Another issue that emerged during the workshop is that there are two slightly mismatched visions of what NHS citizen is for. One vision, the simpler one, is that it’s for presenting important issues to the Board for its consideration. To do that, you need information about the issue itself, why it’s so important, and perhaps optionally what the solution might be.
The more complicated one is that NHS citizen is for holding the NHS England Board to account. To do that, you need all of the above plus knowledge of what the Board has done so far in that field, and of what the outcomes are. Experience of trying to hold directors of a provider trust to account suggest to me that you need very detailed knowledge of what the Board has done and of the outcomes to have any chance of getting anywhere. When it’s the NHS England Board, you also have the problem that the Board controls the available outcomes data.

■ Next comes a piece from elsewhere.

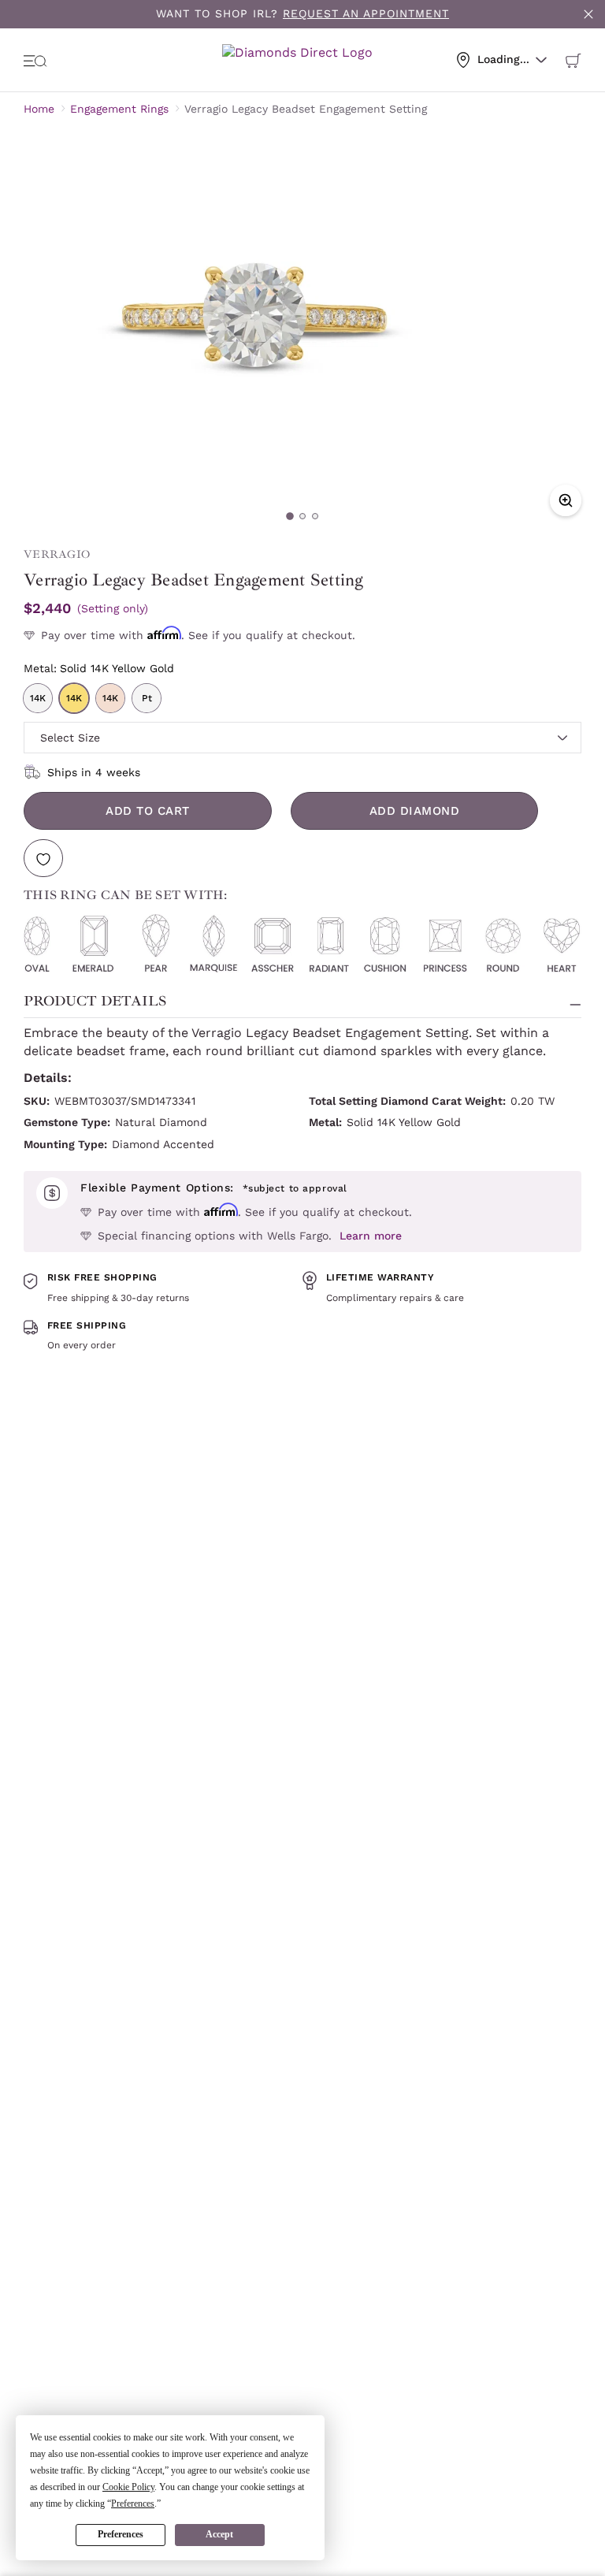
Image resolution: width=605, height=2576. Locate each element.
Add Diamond (414, 811)
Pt (147, 698)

There was supposed to be some discussion about connecting the outcomes from the Assembly back to citizens, but I found that hard to envisage without a concrete example. The solution I came up with, to assist with my own thinking, was to take an existing NHS England decision and work backwards.
The example that came to mind was an announcement from a couple of weeks ago: NHS England takes action to improve access to specialised mental health services for children and young people. I asked the question:
“What if NHS citizen had already been in place — how would that have been different?”
It’s not easy to understand what would have been different. Perhaps public pressure might have been more effective through the Assembly and the decision to do something would have been reached sooner. Perhaps the Board would have been held to account for its previous resource estimates at a much earlier stage.
And then a follow-up question is to imagine that, a year from now, there’s still a problem with specialised mental health services for children and young people:
“How effectively will NHS citizen be able to hold the Board to account for the action it took in July 2014?”
All in all, I’m still excited and hopeful about the NHS citizen project, but I still find it hard to imagine it working well in practice. This workshop helped, especially as it forced me to think up these examples, but at the same time it gave me the feeling that the project team is still focussed on the things NHS citizen can do. I’m beginning to want to understand what it can’t do, its boundaries, deliberate restrictions and known weaknesses.